◆ **Prompt**:
Below are entries to reproduce exactly, apart from their pictures.
━━━━━ Recorded information
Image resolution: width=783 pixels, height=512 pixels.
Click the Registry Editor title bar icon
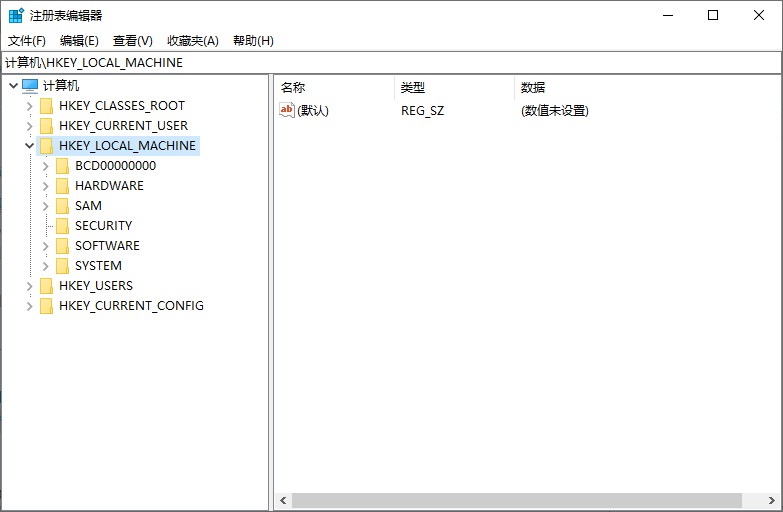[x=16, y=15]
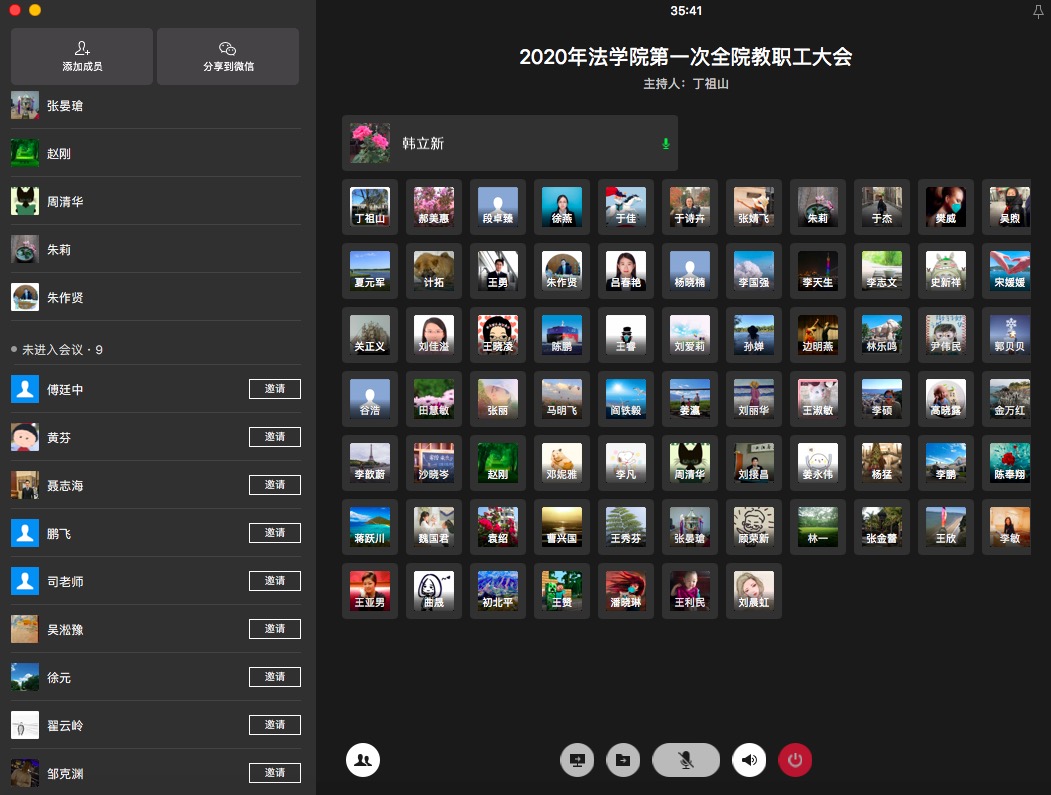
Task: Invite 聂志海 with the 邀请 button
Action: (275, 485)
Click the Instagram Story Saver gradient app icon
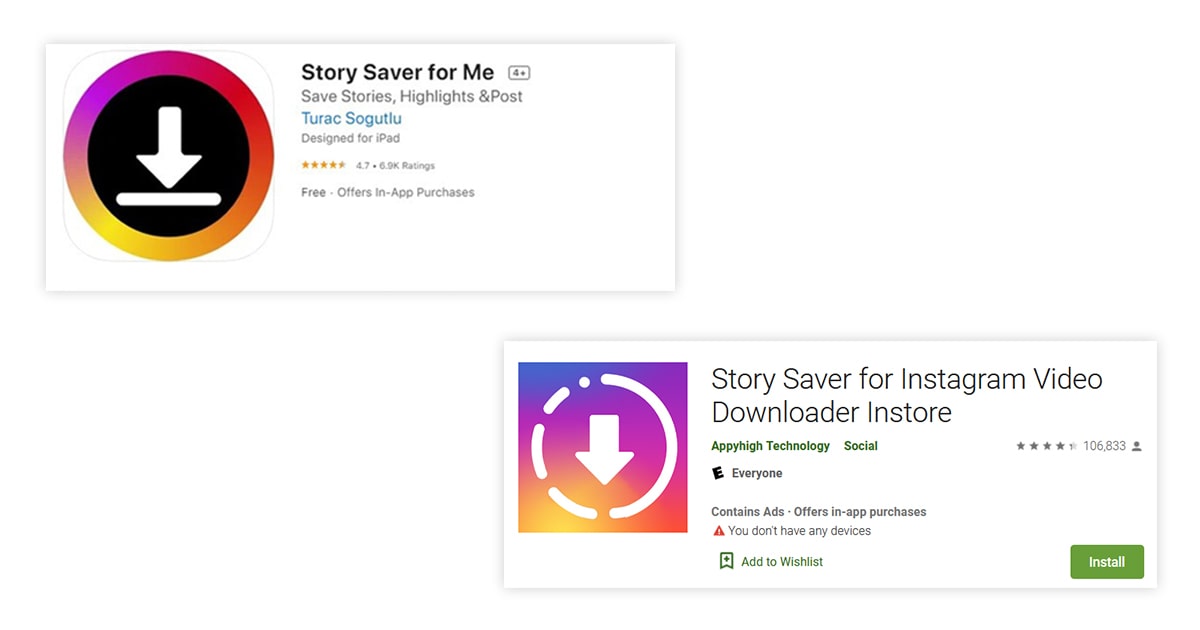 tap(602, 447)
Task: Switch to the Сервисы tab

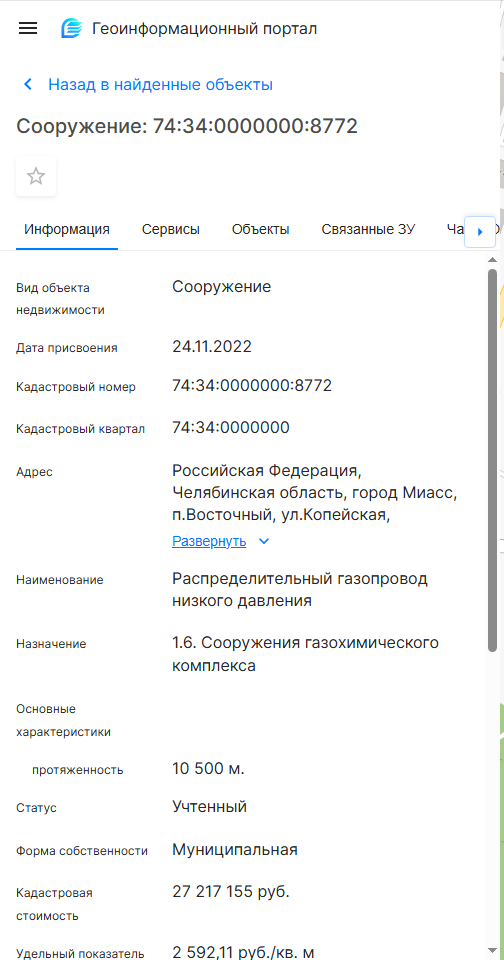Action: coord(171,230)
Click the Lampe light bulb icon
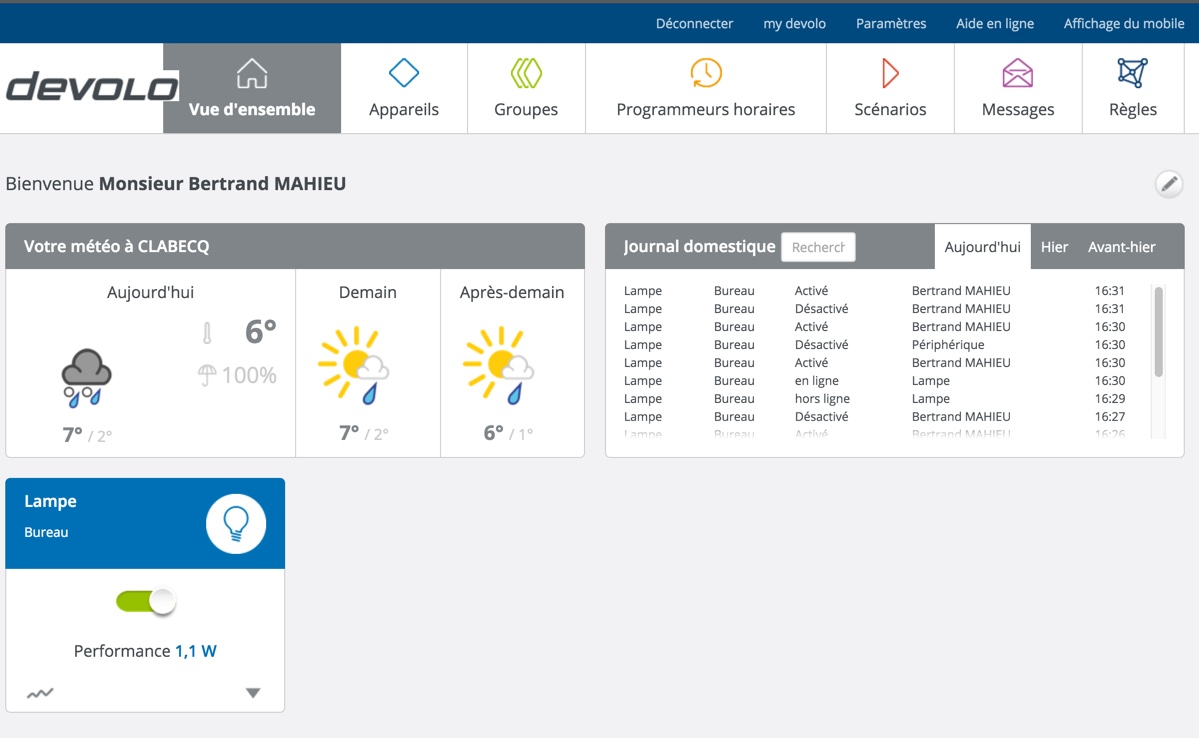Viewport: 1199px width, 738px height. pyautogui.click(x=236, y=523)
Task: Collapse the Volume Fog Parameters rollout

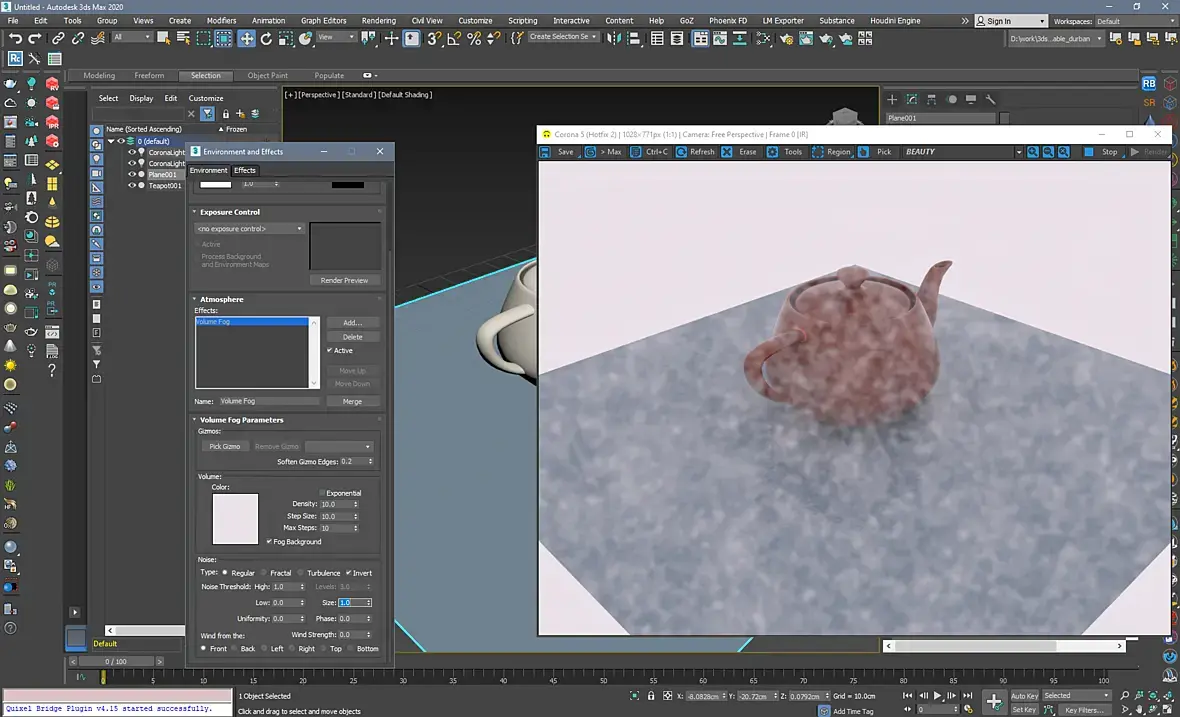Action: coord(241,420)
━━━━━━━━━━
◆ **Solution to the problem**:
Image resolution: width=783 pixels, height=512 pixels.
Click the Registry Editor title bar icon
[x=16, y=15]
Task: Invite 聂志海 with the 邀请 button
Action: (275, 485)
Click the Instagram Story Saver gradient app icon
 tap(602, 447)
Task: Switch to the Сервисы tab

Action: coord(171,230)
Click the Lampe light bulb icon
Viewport: 1199px width, 738px height. pyautogui.click(x=236, y=523)
Task: Collapse the Volume Fog Parameters rollout

Action: coord(241,420)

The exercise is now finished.